My recent article on Texas A&M football and their possible 2025 opponents has obsolesced in record time. I will add that to my long list of achievements!

The list of opponents has been released for the 2025 Texas A&M football season. It was announced earlier today that the SEC would be sticking to their 8-game schedule for 2025, which presented interesting scheduling issues. I wrote about that here

One scenario I did not touch on—as I believed it to be too unrealistic—was that the SEC would hand down the exact same conference schedule as 2024, but with home and road games flipped. This, somehow, is what happened.

Not a single opponent switched out.

For those of you not able to call the schedule immediately to mind for the upcoming season, this means that the Aggies will play home games against Florida, Auburn, Mississippi State, and South Carolina in their conference games. They will also host Tarleton State, Utah State, and UTSA. They will travel to face Texas, LSU, Missouri, Notre Dame, and Arkansas (yes, the annual matchup in Dallas runs out next year).
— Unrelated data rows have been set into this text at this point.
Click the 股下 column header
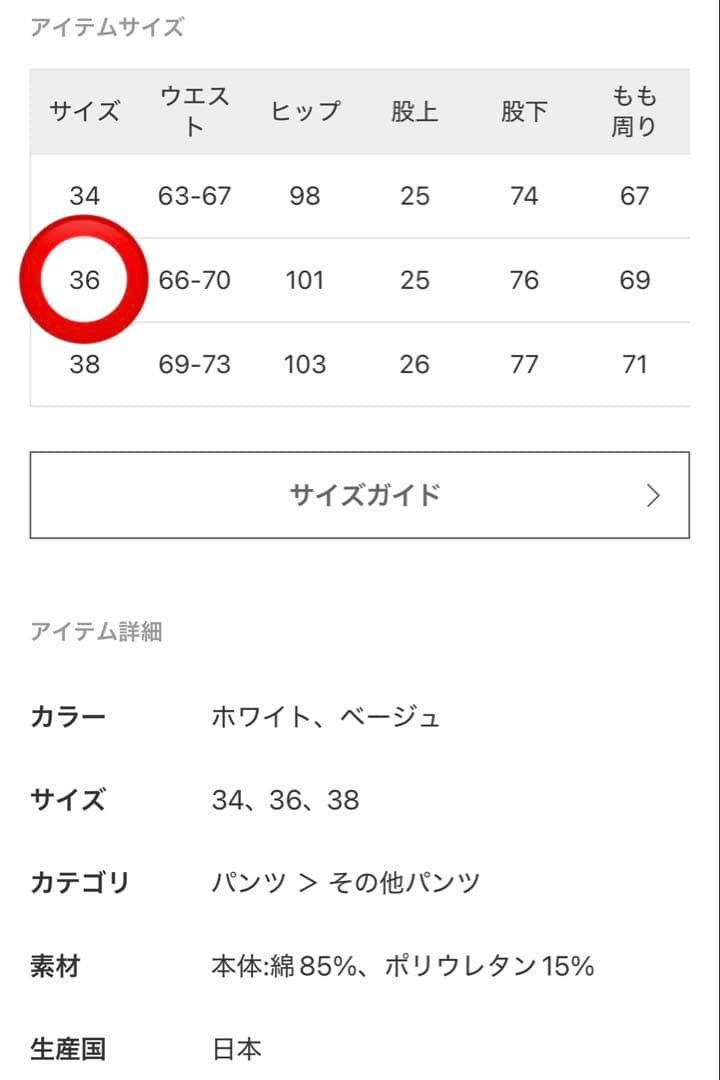tap(524, 111)
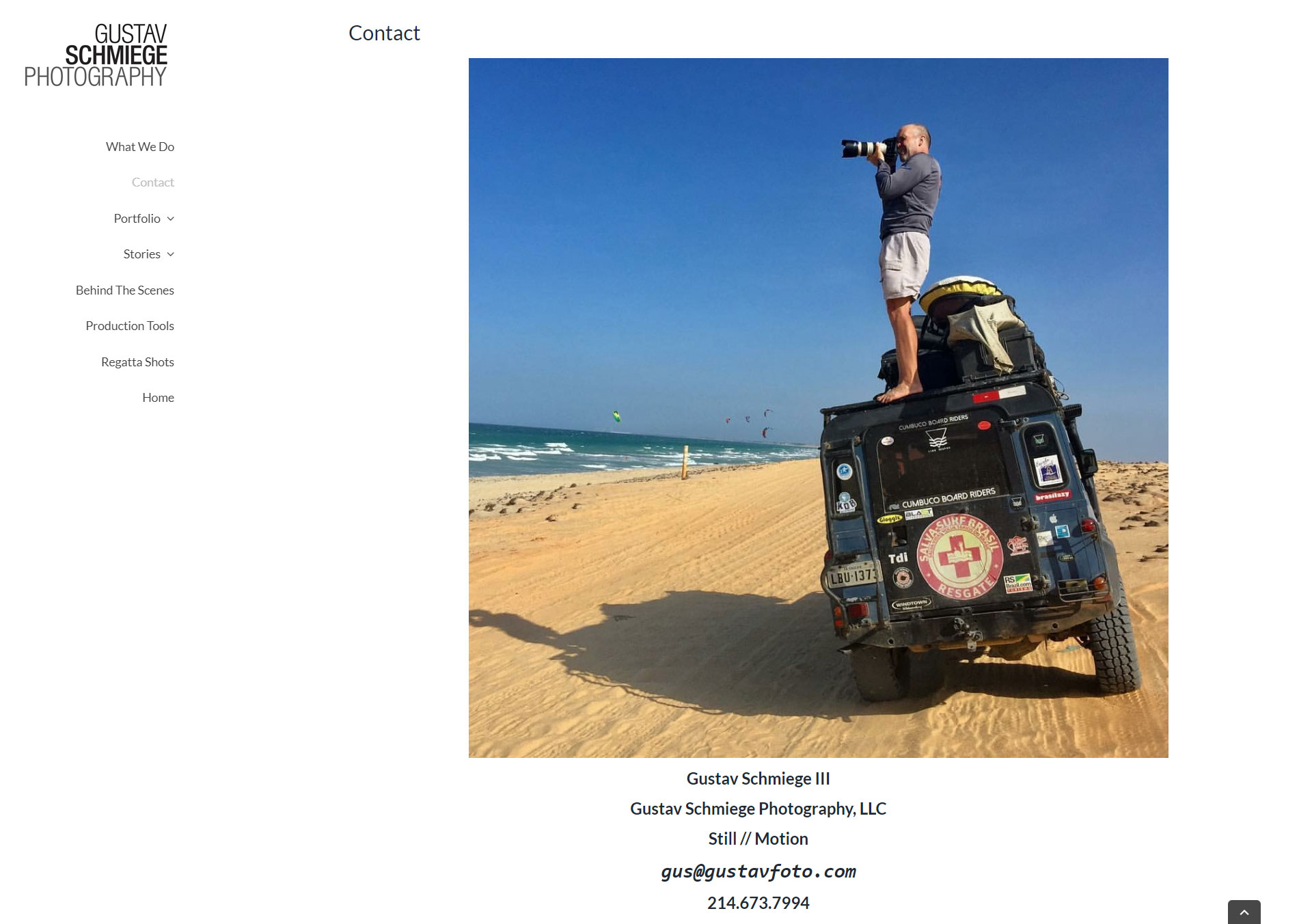Click the red Salva Surf Brasil sticker
This screenshot has width=1312, height=924.
[x=960, y=557]
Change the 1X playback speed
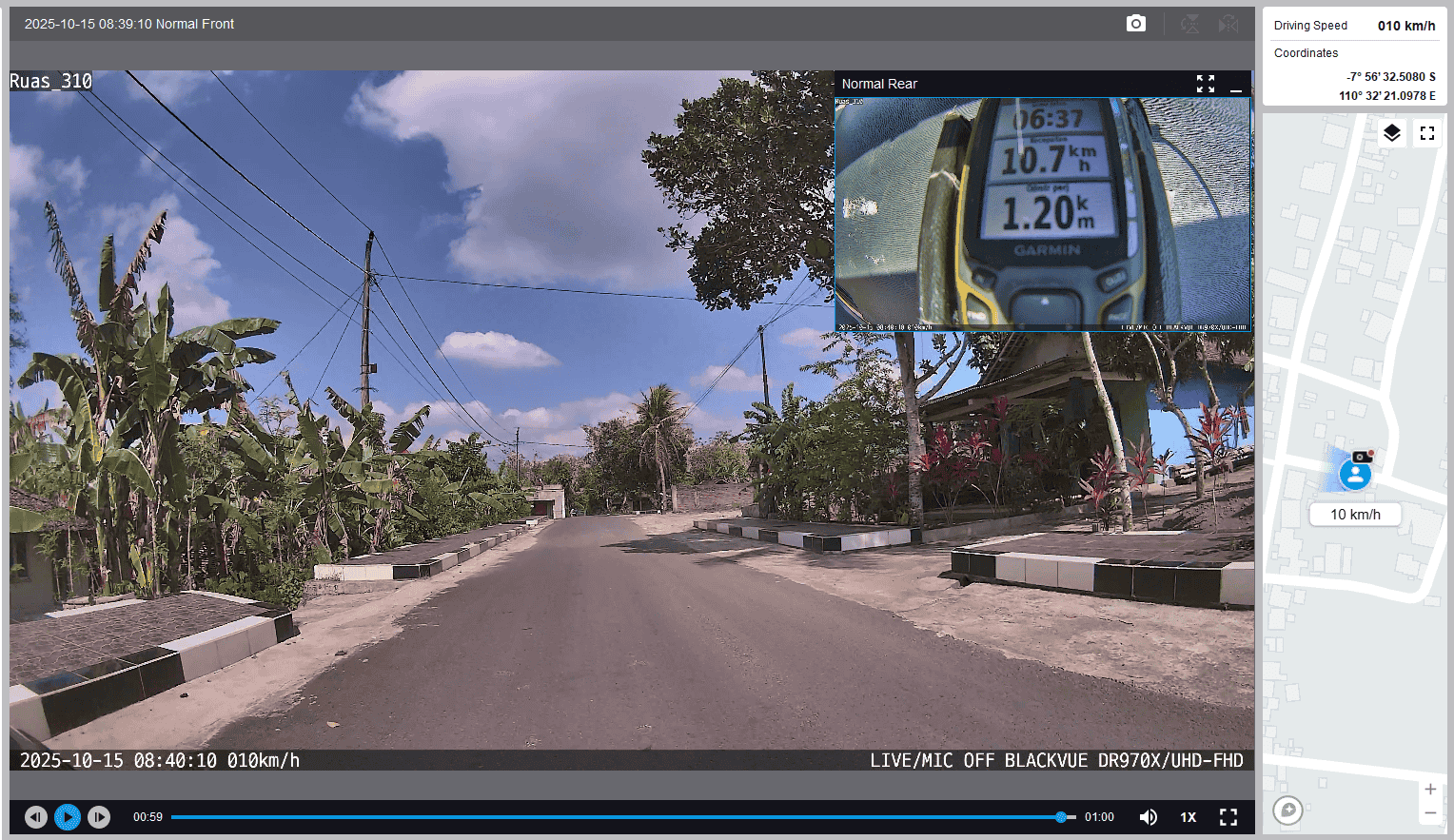The width and height of the screenshot is (1454, 840). [x=1188, y=817]

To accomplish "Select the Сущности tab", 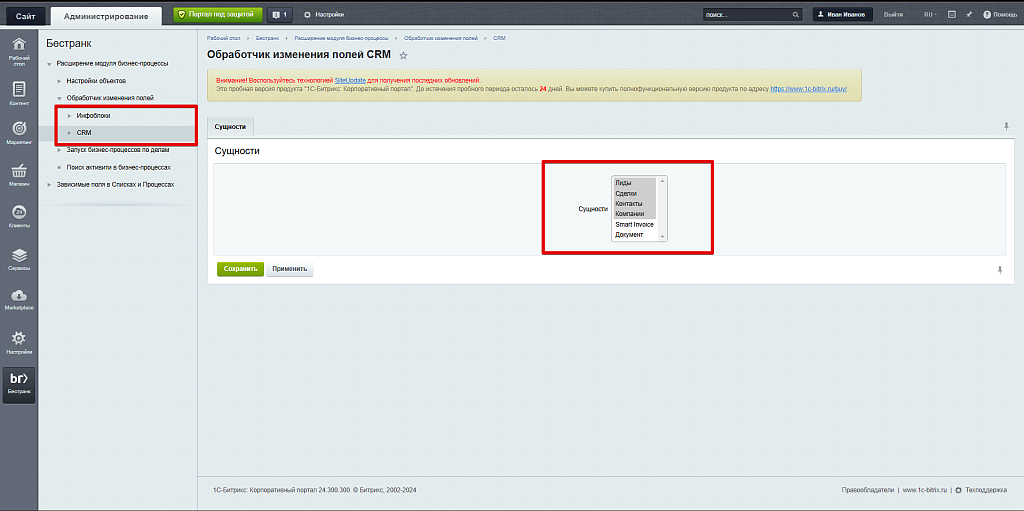I will click(230, 127).
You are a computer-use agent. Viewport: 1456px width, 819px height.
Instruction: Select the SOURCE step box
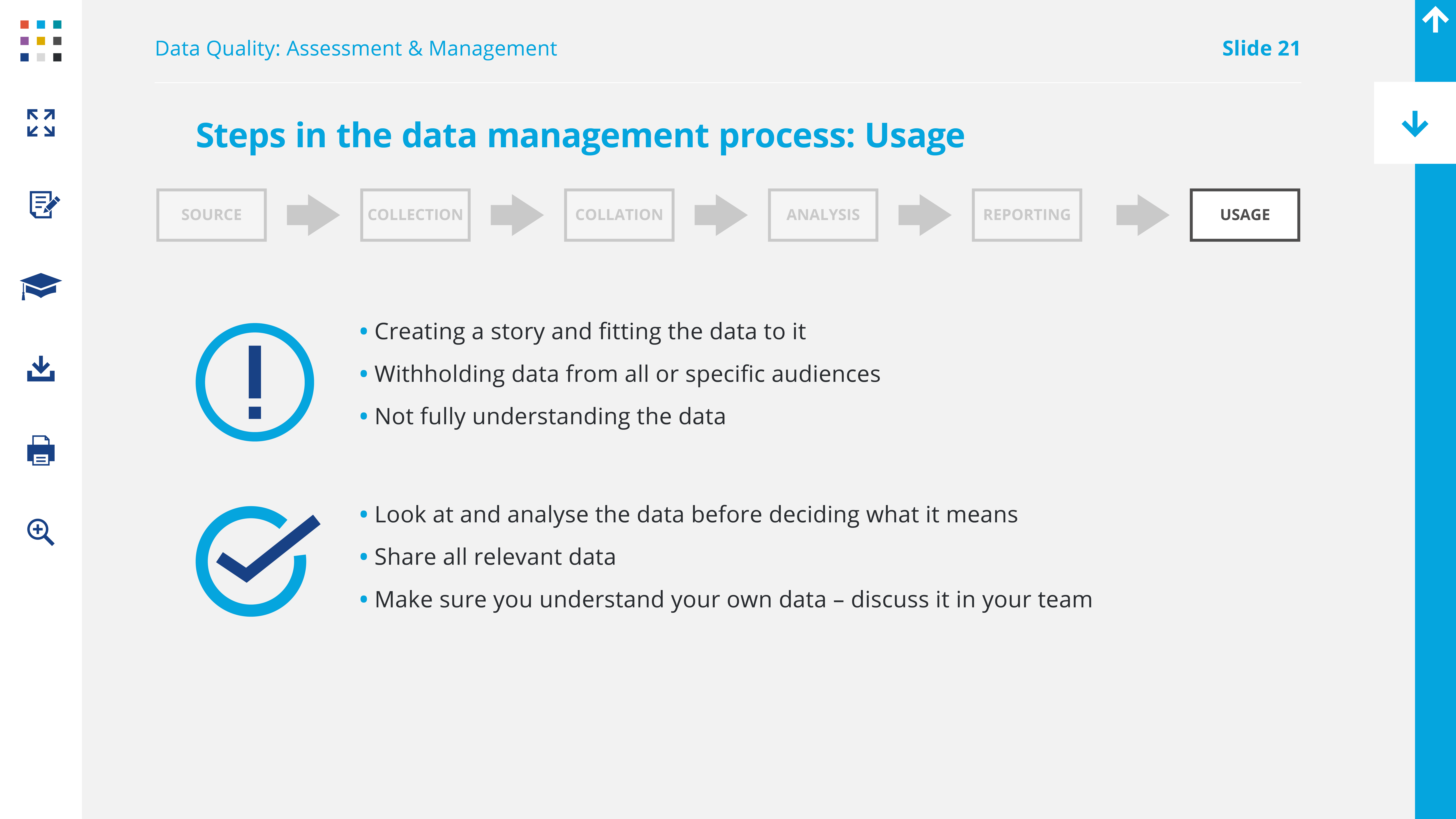click(x=211, y=215)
There’s a good and a bad side to this. The bad side, as Billy Liucci says on Twitter, is that there is not an immediately clear answer to the question of who the big-ticket opponent will be for a home game in 2025. Auburn and Florida have that potential, but are currently on the downswing. Further, the opponents who figure to be the best on that slate are all going to be road games.

The good side is that the Aggies will once again avoid Alabama and Georgia. From the standpoint of likelihood of wins and losses, you’d much rather travel to Austin and Baton Rouge than Tuscaloosa and Athens.

I’m just astonished that this is the solution the SEC came up with. It really just feels like a complete punt. I understand that, as Sankey says, the landscape of college football is changing, but this in no way feels like an answer to that.